# Why does my nanny cry all the time?



## Judy7 (Mar 23, 2012)

I have a 3-4 yr old nanny that was with a buck from June 26 to July 31. She is in a barn stall with my 2 other does since Nov 25th. The last 2 days she has been crying all the time. Quits for about an hour or two and then starts back up. 

I am beginning to doubt she is even pregnant. 

She has plenty of hay and water. I have her on camera and watch her wander around and cry. When I (physically) look in at her she comes over and stops crying. 

I am thinking if the crying gets real loud and doesn't quit then maybe she is in labor? Most of the time it is a soft/medium cry. 

I am fairly new at all this. 

Judy in Indiana


----------



## fishin816 (Mar 4, 2011)

What breed is she? Nubians cry A LOT for no reason. They are just loud. So if she's a Nubian, that's just what they do.


----------



## Judy7 (Mar 23, 2012)

Yep, she is a Nubian! Thanks, Judy


----------



## fishin816 (Mar 4, 2011)

You're very welcome! ;-)


----------



## Rhandi74 (Dec 6, 2013)

My FF pygmy/ nigerian cross screamed for 12 hours before she had her little guy. Nothing could console her, but it was obvious to me she was going to have him that day. Her bag was huge overnight and her teats were filling with milk.


----------



## AmyBoogie (May 20, 2013)

I don't have a Nubian but I had Nigi's that were cry babies. We put a radio in the barn and they've reduced the amount of crying.


----------



## toth boer goats (Jul 20, 2008)

Does she have an udder going on? According to your breeding schedule, she should be kidding soon. Does she look sloppy in the vulva, her tailhead dropped, any discharge or ligs gone or softening? then, she is going to kid soon.

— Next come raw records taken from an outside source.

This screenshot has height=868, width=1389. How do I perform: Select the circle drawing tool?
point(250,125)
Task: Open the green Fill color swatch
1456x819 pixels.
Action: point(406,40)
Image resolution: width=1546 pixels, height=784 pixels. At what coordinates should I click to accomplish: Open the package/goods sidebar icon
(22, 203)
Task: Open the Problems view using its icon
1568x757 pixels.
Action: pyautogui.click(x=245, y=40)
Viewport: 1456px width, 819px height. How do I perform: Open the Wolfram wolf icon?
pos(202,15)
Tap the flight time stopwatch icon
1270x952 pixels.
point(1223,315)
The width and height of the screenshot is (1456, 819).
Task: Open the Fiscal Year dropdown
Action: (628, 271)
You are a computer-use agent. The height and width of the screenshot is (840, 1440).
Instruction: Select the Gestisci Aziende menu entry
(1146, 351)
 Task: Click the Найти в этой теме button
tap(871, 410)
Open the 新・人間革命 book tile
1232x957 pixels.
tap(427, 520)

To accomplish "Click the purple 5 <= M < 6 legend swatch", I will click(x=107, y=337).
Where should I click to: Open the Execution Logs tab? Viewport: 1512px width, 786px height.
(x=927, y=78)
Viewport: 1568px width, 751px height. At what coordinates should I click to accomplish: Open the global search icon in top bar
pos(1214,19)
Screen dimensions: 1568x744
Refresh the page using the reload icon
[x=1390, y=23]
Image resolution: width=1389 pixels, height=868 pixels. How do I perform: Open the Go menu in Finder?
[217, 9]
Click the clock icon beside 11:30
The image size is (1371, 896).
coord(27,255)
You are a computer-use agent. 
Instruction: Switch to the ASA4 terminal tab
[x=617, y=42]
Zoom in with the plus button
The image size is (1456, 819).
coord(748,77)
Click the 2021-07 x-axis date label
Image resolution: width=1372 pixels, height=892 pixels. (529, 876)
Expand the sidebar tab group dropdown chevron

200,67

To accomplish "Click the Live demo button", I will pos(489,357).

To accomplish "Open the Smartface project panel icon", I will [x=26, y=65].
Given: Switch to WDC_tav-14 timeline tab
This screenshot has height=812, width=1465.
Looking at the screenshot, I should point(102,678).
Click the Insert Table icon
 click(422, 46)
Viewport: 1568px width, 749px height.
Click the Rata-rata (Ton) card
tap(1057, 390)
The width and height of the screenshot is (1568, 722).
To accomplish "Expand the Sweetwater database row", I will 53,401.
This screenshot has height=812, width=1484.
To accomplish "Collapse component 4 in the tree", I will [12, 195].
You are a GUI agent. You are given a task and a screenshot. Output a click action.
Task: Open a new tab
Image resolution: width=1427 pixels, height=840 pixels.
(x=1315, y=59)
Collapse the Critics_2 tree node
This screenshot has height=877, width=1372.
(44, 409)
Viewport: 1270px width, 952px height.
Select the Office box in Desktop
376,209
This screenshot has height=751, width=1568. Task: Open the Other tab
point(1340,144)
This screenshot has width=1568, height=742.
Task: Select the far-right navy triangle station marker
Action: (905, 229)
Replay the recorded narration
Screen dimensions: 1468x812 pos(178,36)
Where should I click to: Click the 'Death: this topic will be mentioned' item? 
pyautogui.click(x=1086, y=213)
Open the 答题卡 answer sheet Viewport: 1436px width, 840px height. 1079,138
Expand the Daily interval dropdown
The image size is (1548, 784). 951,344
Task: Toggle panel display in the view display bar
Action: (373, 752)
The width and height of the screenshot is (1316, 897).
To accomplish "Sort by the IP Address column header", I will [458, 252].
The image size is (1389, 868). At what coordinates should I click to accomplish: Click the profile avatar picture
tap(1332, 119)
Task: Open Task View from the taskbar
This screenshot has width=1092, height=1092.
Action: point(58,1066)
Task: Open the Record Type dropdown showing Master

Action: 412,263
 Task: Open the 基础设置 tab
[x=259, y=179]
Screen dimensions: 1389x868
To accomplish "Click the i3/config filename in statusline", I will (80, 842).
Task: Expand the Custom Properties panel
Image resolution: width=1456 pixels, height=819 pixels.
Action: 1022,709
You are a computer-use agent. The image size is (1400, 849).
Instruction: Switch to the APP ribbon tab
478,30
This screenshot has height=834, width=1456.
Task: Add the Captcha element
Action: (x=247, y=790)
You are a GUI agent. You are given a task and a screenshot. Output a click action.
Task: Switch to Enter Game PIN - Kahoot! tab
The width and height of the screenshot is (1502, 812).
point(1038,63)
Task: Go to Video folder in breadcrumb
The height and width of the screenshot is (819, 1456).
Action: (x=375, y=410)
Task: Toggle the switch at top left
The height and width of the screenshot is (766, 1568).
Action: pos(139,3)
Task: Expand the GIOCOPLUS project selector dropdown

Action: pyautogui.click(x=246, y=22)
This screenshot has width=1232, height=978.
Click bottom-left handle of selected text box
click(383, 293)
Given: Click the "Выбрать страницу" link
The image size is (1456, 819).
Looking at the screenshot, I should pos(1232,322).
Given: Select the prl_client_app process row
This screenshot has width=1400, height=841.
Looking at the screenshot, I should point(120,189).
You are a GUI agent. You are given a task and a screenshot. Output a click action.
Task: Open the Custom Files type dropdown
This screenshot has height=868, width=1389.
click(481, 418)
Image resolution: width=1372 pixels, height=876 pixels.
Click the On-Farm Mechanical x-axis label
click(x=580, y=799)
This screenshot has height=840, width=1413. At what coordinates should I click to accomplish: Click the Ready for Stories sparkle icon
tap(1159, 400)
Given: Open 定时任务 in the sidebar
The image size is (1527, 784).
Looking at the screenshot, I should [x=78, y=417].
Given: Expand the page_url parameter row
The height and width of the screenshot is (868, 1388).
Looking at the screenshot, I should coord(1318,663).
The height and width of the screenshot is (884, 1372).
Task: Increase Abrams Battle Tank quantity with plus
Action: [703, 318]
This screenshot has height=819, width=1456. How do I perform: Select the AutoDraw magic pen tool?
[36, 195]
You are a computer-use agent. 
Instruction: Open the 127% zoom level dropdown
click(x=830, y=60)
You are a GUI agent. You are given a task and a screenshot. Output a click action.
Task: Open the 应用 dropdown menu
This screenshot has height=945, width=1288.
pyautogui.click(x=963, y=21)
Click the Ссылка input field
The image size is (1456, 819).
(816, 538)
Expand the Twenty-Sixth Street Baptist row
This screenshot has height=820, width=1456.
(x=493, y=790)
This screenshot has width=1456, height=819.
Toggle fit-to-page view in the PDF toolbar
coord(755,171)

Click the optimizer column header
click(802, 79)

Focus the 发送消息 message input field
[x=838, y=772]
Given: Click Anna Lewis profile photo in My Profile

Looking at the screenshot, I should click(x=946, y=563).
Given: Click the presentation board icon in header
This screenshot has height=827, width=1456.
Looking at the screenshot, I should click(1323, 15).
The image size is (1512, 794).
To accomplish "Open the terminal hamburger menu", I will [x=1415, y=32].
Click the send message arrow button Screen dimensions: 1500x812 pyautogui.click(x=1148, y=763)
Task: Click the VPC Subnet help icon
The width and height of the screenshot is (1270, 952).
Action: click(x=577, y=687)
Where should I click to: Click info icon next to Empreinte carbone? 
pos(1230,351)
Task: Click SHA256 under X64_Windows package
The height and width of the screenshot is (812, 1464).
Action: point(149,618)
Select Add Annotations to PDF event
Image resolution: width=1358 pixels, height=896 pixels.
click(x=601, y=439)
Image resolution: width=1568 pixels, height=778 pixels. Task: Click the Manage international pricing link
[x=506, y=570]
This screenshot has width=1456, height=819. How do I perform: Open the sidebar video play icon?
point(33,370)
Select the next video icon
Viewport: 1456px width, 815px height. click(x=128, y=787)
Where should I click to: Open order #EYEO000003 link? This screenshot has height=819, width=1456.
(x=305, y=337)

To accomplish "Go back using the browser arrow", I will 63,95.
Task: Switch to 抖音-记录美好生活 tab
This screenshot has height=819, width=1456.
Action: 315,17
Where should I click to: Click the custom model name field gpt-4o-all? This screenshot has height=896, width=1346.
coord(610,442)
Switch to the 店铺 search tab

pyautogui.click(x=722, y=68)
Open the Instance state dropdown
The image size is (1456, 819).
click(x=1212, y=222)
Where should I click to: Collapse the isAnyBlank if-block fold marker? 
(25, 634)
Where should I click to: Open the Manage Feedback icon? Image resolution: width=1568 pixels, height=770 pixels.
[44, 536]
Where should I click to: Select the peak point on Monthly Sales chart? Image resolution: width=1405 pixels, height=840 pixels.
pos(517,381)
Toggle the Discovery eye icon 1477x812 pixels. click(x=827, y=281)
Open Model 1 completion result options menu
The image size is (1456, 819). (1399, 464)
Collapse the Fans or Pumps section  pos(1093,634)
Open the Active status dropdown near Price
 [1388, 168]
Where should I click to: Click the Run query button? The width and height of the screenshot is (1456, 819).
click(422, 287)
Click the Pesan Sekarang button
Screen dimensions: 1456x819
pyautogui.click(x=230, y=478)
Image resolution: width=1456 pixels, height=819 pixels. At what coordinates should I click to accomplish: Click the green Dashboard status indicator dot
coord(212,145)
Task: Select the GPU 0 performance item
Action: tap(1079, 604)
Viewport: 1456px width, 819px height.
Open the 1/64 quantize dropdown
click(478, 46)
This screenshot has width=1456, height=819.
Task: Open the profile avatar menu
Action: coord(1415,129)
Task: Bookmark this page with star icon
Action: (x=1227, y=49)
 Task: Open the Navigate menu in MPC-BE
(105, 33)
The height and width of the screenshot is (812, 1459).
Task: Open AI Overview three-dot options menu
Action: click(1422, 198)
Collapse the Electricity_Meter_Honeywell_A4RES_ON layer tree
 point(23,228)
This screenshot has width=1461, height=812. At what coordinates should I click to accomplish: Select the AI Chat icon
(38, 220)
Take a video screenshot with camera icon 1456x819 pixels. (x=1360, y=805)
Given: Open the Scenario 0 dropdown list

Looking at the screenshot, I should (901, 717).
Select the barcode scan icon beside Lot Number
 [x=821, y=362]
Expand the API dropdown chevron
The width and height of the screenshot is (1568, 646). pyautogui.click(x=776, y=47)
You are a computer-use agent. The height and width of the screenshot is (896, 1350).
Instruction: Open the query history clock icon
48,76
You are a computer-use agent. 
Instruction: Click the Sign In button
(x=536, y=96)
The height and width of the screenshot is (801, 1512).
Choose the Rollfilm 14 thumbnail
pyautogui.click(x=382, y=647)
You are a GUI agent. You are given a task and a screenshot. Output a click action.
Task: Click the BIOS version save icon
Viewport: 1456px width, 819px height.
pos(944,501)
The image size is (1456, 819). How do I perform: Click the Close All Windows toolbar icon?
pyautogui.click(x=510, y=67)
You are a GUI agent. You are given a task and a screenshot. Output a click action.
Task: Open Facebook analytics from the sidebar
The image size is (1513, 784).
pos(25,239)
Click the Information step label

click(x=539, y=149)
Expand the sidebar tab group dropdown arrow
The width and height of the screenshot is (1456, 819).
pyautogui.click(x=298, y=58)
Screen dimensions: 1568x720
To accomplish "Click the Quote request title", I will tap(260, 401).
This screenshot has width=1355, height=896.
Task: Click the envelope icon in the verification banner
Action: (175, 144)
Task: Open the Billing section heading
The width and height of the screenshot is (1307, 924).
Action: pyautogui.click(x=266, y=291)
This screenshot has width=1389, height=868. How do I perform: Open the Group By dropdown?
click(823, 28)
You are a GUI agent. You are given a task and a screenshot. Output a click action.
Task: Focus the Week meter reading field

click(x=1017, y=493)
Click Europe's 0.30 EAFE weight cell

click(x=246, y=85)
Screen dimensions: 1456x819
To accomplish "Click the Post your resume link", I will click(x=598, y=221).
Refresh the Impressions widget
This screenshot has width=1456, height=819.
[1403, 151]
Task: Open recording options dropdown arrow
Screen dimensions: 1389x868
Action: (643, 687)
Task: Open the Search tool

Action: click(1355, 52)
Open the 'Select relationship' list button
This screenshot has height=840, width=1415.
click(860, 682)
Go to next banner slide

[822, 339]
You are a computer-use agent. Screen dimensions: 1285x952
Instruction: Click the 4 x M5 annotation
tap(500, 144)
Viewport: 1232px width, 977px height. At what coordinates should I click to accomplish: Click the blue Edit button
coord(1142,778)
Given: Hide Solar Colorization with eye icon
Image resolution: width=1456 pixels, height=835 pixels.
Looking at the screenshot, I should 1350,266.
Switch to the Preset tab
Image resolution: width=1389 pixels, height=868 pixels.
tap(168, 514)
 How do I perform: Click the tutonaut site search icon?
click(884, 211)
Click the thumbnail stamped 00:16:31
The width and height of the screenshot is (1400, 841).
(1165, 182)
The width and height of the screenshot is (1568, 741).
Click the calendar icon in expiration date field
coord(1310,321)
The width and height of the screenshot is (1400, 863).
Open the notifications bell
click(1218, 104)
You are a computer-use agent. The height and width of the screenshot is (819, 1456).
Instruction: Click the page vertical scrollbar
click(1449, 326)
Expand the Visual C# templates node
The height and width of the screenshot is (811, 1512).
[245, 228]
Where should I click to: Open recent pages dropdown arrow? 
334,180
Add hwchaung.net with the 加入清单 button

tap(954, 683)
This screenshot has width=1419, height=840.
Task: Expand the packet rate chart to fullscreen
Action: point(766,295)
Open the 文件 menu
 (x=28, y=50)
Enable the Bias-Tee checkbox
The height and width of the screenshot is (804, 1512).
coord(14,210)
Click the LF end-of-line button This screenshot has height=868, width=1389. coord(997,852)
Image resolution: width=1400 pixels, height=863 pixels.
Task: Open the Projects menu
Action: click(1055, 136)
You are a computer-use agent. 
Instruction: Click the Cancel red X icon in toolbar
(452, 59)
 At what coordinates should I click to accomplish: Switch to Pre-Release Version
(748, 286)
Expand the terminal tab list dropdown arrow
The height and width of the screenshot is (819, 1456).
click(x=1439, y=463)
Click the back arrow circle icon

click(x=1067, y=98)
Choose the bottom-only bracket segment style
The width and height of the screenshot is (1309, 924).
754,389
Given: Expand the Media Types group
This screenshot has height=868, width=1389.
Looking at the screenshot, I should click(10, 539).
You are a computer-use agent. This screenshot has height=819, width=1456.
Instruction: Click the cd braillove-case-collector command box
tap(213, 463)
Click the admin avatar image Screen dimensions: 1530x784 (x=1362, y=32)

If not, she may be in heat too.

Does she have a buddy?


----------



## Houdini (Dec 4, 2013)

I also have a nubian. I understand your concern when I first got my goat fluffy she would cry all the time only when I went out to be with her would she stop crying. But after a little while she understood when I said goodnight she wouldn't see me till morning. When I said see you later that ment I'll be back for feeding time last I would say I'll be right back ment that when I went inside I'd come out. Now she doesn't cry. Only when I'm outside and haven't let her out or played with her. Even with the other goats she would rather be with me.


----------



## Wild Hearts Ranch (Dec 26, 2011)

My Nubians only yell when they see me and want food. The only one that cries a lot is my friend's doeling I just picked up who was bottle fed and is super needy. No bottle babies for me! If she just started crying like this and wasn't before I'd think something is bothering her.


----------



## NyGoatMom (Jan 26, 2013)

Agreed....my nubians cry when they want food.I don't plan on keeping any bottle babies....I just don't have that kind of time to commit,sadly.I did have a couple of bottle babies until butcher size...very needy, and too much being jumped on for me.It didn't seem so bad when they were little.....:/


----------



## Wild Hearts Ranch (Dec 26, 2011)

This one's little and it still drives me nuts. The minute she can't see me she screams her head off.


----------



## NyGoatMom (Jan 26, 2013)

Ugh.  That drives me crazy...that's what Daisy Mae does when separated from Heidi....sigh...her FF should be fun :crazy:


----------



## MsScamp (Feb 1, 2010)

Judy7 said:


> She is in a barn stall with my 2 other does since Nov 25th. The last 2 days she has been crying all the time.


Why is she confined to a barn stall? She could very well be crying because she wants out of the barn stall.


----------



## Tenacross (May 26, 2011)

If she's not pregnant and she doesn't normally do this, she's in heat.


----------



## FarmerJen (Oct 18, 2012)

My ND doe had one heat that I thought one of us may not live through! She decided it was necessary to start SCREAMING from midnight till 3am. Mind you, I do not have a nice big farm. I live on a residential street in a suburban area. My neighbors love my little farmstead... but I thought for sure they'd run me out of town for that one! :-o I bred her at her next heat... wasn't taking any chances! So far, we've not had another heat like that one - knock on wood. 

But if she was in with a buck... kidding could be the reason too.


----------



## MsScamp (Feb 1, 2010)

:lol: :lol: Yeah, I can see where that would you real popular in the neighborhood!


----------



## takethelead (Dec 18, 2013)

My kinder (nubian/pygmy) is a big baby!!!! When I first got her she never had any attention, since then I've spent all hours possible in the field getting her used to me. Many months later she screams and cries till I come see here. Yes they are very loud but the sweetest goats at the same time


----------